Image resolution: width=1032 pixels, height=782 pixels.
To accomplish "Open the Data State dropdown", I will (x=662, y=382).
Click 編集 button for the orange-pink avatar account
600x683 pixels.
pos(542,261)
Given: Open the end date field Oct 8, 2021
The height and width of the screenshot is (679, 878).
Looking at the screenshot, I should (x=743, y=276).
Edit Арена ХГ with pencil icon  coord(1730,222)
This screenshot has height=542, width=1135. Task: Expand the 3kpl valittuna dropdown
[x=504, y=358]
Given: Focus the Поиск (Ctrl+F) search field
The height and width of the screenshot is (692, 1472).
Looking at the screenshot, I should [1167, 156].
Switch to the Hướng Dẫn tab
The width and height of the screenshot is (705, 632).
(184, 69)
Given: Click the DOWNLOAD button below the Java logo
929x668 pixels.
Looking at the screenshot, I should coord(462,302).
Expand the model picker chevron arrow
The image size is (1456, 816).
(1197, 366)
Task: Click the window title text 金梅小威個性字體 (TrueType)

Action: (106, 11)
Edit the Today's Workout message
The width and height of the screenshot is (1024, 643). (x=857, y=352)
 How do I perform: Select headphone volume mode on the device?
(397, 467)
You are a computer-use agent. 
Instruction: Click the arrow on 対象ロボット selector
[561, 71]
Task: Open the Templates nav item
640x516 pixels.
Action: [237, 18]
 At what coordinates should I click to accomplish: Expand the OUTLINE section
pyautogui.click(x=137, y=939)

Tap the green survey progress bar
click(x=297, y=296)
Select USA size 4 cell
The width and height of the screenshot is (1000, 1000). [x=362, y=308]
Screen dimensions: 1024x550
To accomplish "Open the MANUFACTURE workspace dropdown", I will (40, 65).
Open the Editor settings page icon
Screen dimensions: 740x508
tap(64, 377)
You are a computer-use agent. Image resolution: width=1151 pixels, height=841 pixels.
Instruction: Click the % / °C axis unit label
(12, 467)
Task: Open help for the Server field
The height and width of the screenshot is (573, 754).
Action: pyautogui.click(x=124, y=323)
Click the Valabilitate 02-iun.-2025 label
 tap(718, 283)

.....

» YOUR ASSIGNMENT
What is needed is an exact copy of the lines from the one containing "You are a computer-use agent. Image" to the end of the data; please add nothing else.

» FINISHED EXERCISE
You are a computer-use agent. Image resolution: width=1151 pixels, height=841 pixels.
Instruction: Click the % / °C axis unit label
(12, 467)
Task: Open help for the Server field
The height and width of the screenshot is (573, 754).
Action: pyautogui.click(x=124, y=323)
Click the Valabilitate 02-iun.-2025 label
 tap(718, 283)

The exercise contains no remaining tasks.